_ASSIGNMENT:_ Please show all lines of the records that include "with".

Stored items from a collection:
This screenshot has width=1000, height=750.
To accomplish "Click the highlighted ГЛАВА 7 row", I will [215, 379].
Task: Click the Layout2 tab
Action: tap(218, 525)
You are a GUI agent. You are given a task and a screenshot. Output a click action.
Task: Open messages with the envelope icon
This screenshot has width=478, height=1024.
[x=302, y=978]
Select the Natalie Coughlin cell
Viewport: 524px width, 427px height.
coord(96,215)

==

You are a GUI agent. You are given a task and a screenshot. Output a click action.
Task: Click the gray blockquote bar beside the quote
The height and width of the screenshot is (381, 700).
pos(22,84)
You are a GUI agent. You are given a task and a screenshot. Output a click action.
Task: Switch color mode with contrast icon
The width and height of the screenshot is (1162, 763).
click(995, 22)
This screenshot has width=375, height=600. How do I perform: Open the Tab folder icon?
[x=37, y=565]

_SOLVED EXERCISE:_
Task: Open messages with the envelope icon
Task: Switch color mode with contrast icon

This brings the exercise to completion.